TB takes its toll on BBP sloth bears

Published: 01st October 2012 11:47 AM  |   Last Updated: 01st October 2012 11:47 AM   |  A+A-


Death of sloth bears mainly due to tuberculosis (TB) has been continuing at Bannerghatta Biological Park (BBP) despite several measures taken up by the authorities.

 Over 100 sloth bears, which have been rescued from various places, are housed at the BBP’s rescue centre.

 Unfortunately, most of the rescued ones have tested positive for TB. As many as 20 of the 23 sloth bears which have been examined by veterinarians are suffering from TB.

 More than a dozen sloth bears have died since January, 2012 and the condition of rest of the bears is said to be ‘critical’. Contact with human beings, lack of food and stress are some of the reasons for the sloth bears to become victims of TB. In spite of frequent medical check-ups, the bears show symptoms of TB only when the disease aggravates.

 In the absence of any medical kit available for the treatment of TB in sloth bears, veterinary doctors are using the kit which is used to treat jumbos.

 Over the last one or two years, TB has become a major killer of bears, especially of those which have been rescued from Kalandars (bear charmers).

 Following complaints from animal lovers on torture of sloth bears by Kalandars, the Supreme Court directed the BBP authorities to open the Bear Rescue Centre to house all the bears which have been rescued from various parts of the country.

 Last year, after some bears died of TB, experts from National TB Institute, Delhi and Rajiv Gandhi Institute of Bio-Technology, Trivandrum, tested all bears which showed symptoms.

 Wildlife Veterinary Officer, Bear Rescue Centre, BBP, Dr Arun told City Express that a majority of bears are infected by Mycobacterium tuberculosis which also infects humans.

 “The bears may have contracted TB because of constant interaction with people,” he said. He also added that these bears were taken to several places without food by the Kalandars and in the process they develop all kind of infections. “Another major hurdle in treating is that the age of these animals are not known as they were separated from their mother very early by charmers. Without proper age, medication is difficult as there are chances of overdose,” he said.

 Although, the infected bears have been quarantined and treated, it is very difficult to say how long they will live. Unlike human beings, these bears show symptoms like absence of liquid from nostrils, fatigue and lack of activity only when the disease becomes serious. They stop eating food and face difficulty in breathing. Any treatment at this stage does not help.
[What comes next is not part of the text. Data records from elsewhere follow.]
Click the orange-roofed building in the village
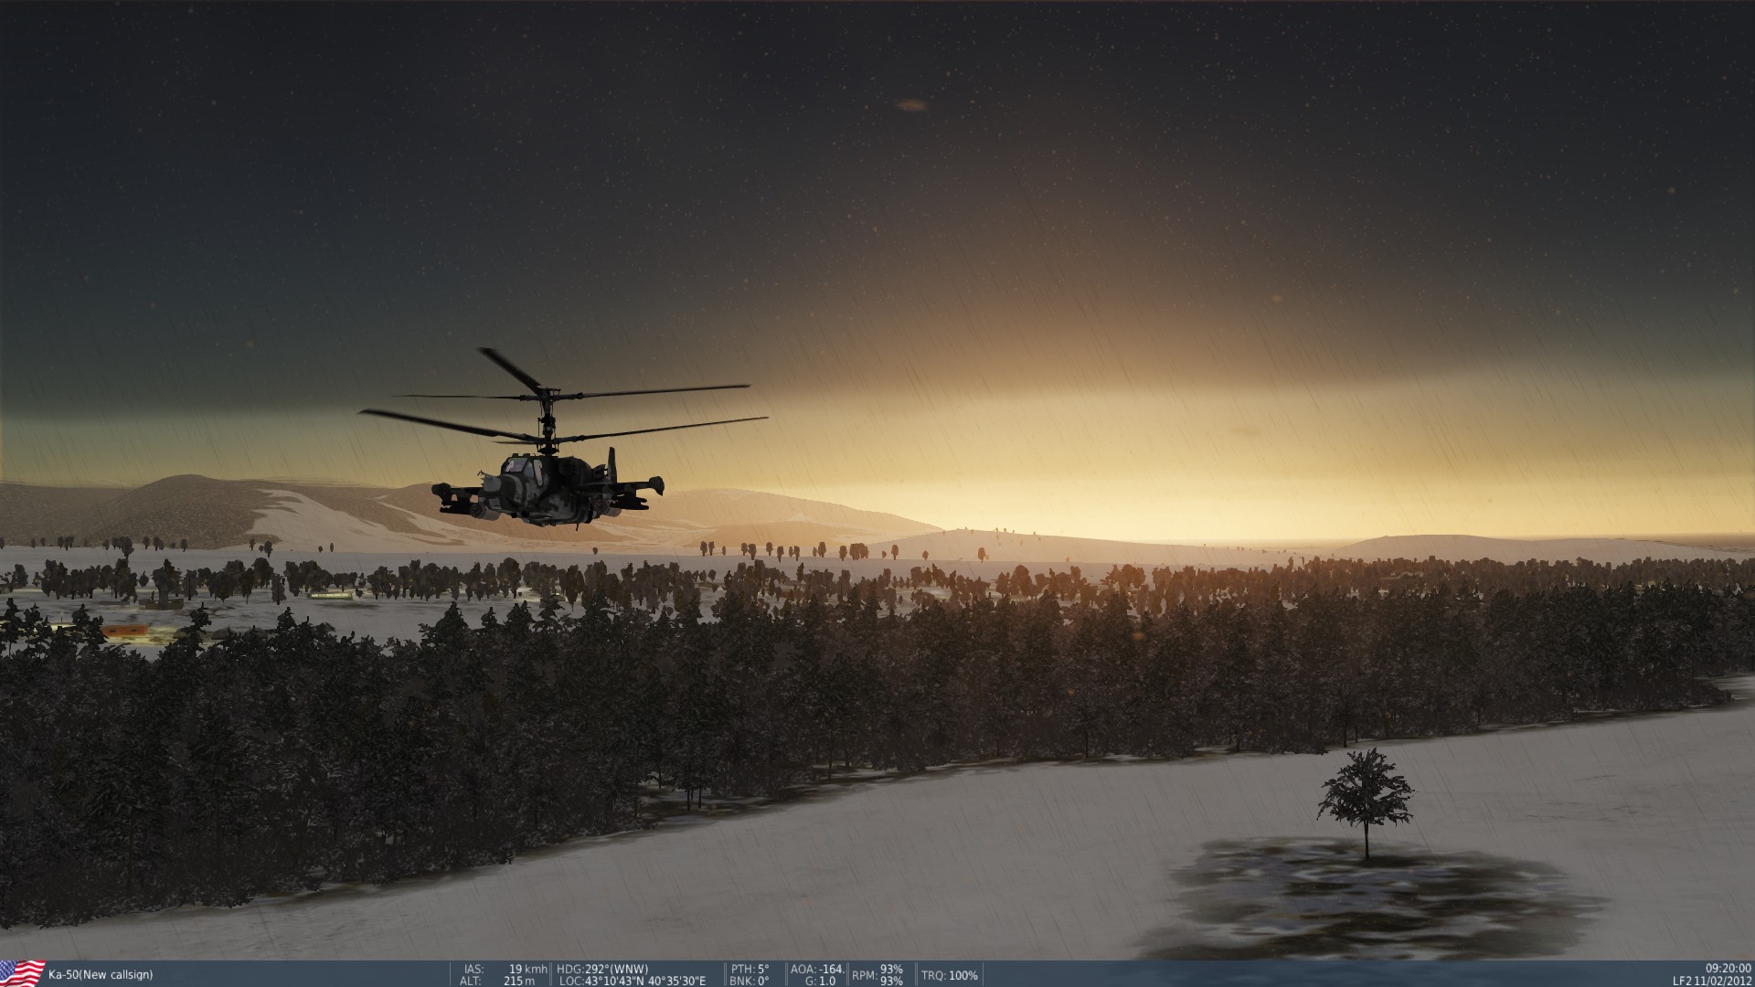The image size is (1755, 987). 125,631
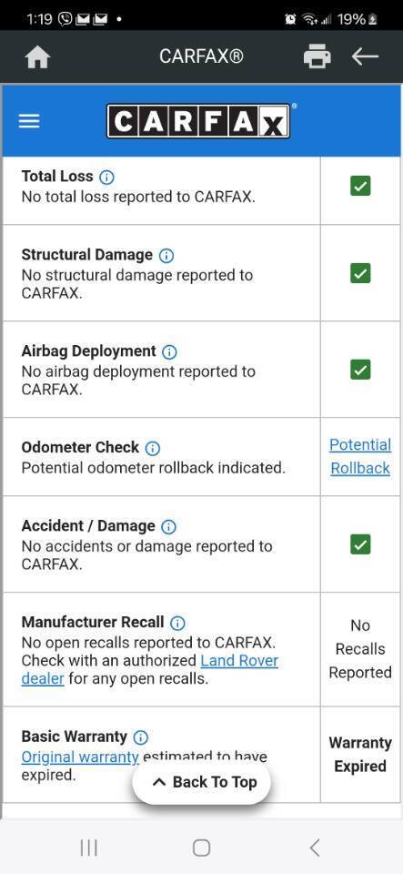Viewport: 403px width, 874px height.
Task: Open the Original warranty link
Action: pyautogui.click(x=80, y=757)
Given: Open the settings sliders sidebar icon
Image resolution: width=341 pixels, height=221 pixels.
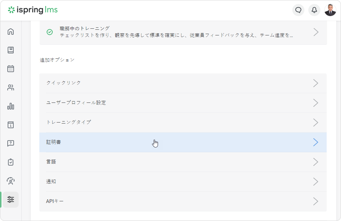Looking at the screenshot, I should (11, 200).
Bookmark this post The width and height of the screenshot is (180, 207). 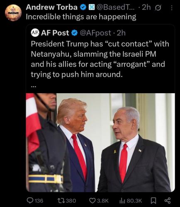coord(153,201)
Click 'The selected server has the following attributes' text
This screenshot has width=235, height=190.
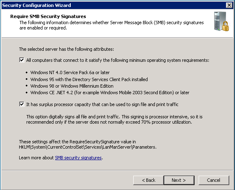(66, 49)
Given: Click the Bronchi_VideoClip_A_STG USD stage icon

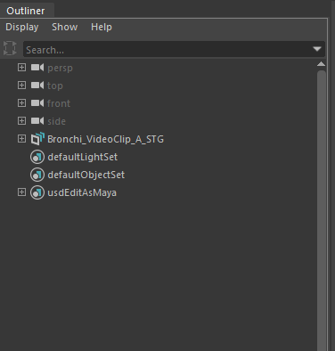Looking at the screenshot, I should (37, 139).
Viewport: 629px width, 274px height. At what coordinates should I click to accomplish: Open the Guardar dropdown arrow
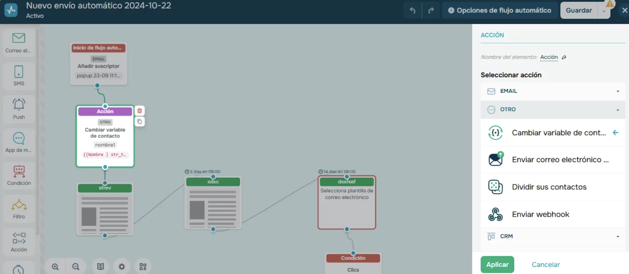pos(604,11)
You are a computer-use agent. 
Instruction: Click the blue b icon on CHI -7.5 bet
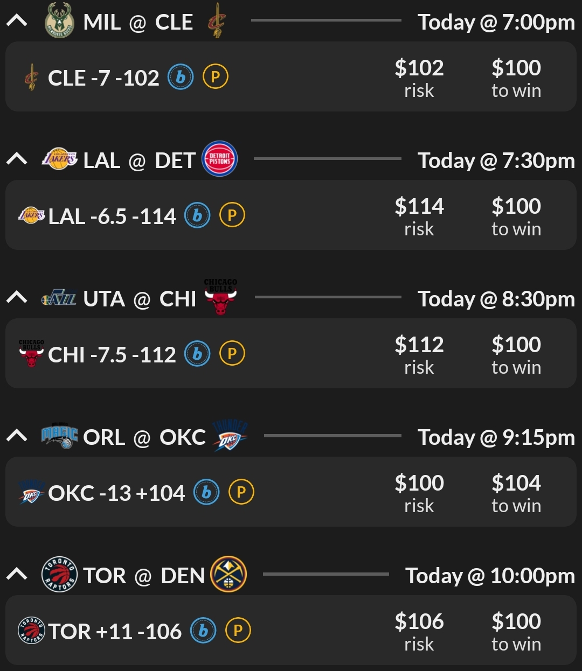coord(197,354)
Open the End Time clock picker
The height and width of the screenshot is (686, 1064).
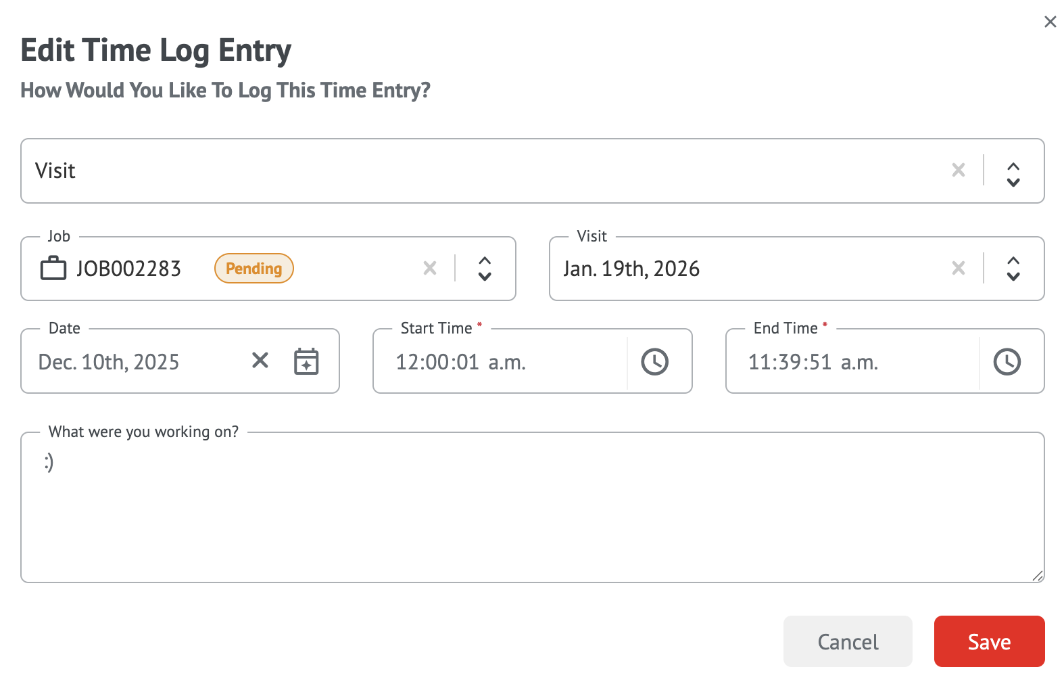pyautogui.click(x=1007, y=361)
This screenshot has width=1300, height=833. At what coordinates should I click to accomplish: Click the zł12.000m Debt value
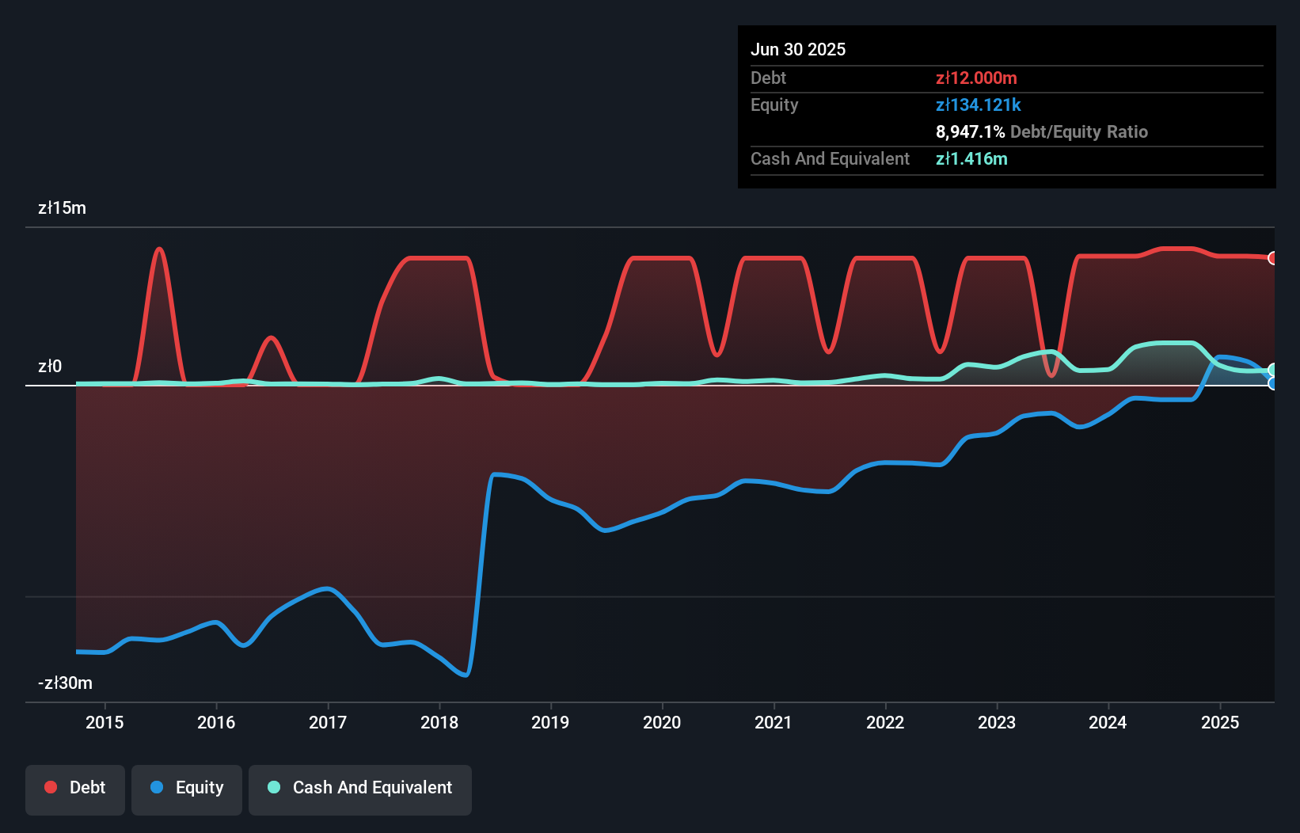pos(976,78)
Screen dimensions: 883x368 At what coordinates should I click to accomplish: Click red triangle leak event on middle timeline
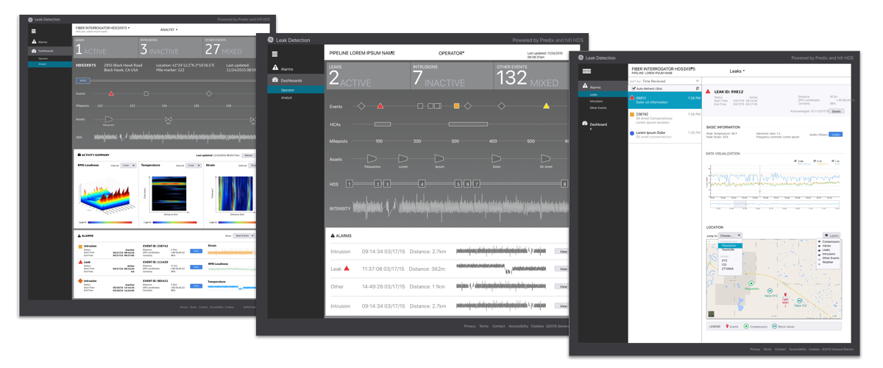pyautogui.click(x=380, y=106)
A post-mortem on one of the bears that died recently showed huge lumps of sputum in the lungs. “The lumps of sputum makes it hard for the bear to breathe,” said Dr Arun.

 Medical treatment Chairman of Zoo Authority of Karnataka, M Nanjundaswamy says, “The issue of death of sloth bears has been discussed in every governing council meeting of BBP. Since most of the sloth bears are showing the symptoms of TB only at the advanced stage, it is becoming difficult to treat them. We are planning to seek advise from experts to check further death of bears. This disease is found only in the rescued bears and not in those which are found in forests”.

 Bad Weather Executive Director of BBMP, Dr R Raju says, “We are doing our best to save the bears from TB. The infected bears have been quarantined to contain the spread of TB. Extreme weather condition has also aggravated problems for these bears.”